Your post brings back really awful memories of when my sister decided to buy my share of my darling mums house . Not only did she try and get mates rates for the house she then gave me a bill for Estate Agents bill that didn’t actually exist…am ok now but it took many years for me to forgive her ! Her partner is a multi millionaire which made her greed even harder to comprehend !

Arewerrallydoingthisnow · 27/11/2022 00:03

amiold · 27/11/2022 00:01

@RedWingBoots no I was intrigued how far her sister was going to push her luck. Is she wanting a full days wage for this favour? If it was a few hours I'd be inclined to scrape the money together and give her it in the proviso she never asks for any help or comes round again

It was a full day!! So about £105!! She was here for the full day to be fair - but we had lunch etc as part of that!

OP posts:
amiold · 27/11/2022 00:04

@Arewerrallydoingthisnow what did she say when you give her it ?

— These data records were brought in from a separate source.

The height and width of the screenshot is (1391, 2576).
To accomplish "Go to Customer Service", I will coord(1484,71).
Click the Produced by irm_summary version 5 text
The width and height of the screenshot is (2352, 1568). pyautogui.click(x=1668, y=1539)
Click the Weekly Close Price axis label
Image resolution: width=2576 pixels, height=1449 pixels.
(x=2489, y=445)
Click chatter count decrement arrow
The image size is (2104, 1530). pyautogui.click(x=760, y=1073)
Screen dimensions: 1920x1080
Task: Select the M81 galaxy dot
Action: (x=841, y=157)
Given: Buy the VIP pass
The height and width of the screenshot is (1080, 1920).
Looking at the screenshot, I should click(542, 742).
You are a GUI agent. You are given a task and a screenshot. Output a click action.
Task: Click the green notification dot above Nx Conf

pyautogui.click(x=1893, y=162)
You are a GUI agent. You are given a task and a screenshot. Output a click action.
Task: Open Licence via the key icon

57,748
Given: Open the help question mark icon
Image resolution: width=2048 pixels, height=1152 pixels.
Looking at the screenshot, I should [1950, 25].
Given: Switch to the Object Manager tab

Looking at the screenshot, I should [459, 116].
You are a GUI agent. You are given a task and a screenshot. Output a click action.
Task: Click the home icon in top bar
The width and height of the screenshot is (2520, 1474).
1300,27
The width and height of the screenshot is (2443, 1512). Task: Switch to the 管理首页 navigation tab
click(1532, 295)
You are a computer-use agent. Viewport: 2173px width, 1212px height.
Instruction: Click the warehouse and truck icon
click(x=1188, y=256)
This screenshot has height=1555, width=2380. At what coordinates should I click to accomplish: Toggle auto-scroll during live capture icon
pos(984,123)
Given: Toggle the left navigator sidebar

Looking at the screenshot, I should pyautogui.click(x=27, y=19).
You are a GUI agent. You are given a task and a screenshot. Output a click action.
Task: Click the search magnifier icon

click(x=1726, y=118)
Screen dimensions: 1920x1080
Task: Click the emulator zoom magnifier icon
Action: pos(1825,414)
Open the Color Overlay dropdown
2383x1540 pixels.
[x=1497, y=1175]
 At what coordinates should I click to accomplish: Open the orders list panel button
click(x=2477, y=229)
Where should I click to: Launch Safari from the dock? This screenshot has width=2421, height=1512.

I can't believe she's done it and I don't know either of you

Rainbowbaby13 · 27/11/2022 00:04

I'd laugh and throw what ever invoice she's planning to give you in the bin 😂😂

Arewerrallydoingthisnow · 27/11/2022 00:04

amiold · 27/11/2022 00:04

@Arewerrallydoingthisnow what did she say when you give her it ?

I can't believe she's done it and I don't know either of you

I just transferred it and have not spoken to her since the call as was too upset, so I don’t yet know if she has seen.

OP posts:
amiold · 27/11/2022 00:05

@Arewerrallydoingthisnow I hope it's just a joke that's got out of hand and she sends it back!
Is your husband fuming too ?

MintJulia · 27/11/2022 00:06

Tell her no. That you have no spare cash but the next time she needs help, you'll come and lend a hand for the same amount of time.

HeckyPeck · 27/11/2022 00:10

I'm sorry, that's really shit of her OP.

I hope she transfers it back with a massive apology.

UsingChangeofName · 27/11/2022 00:12

Not sure why you are asking us if you have already paid.

I can't believe you actually paid her, in truth, and did so without challenging her, and telling her how shocked you were.
Now she doesn't know how you feel and doesn't know this is really odd behaviour.
Why would you send money and not say anything to her ? Confused

cherish123 · 27/11/2022 00:12

What a mean woman your sister is. Pathetic. I'm sure you have just lost any respect you had for her. I would not have paid.

IDidntKnowItWasAParty · 27/11/2022 00:13

I would not have paid her OP. That's just ridiculous.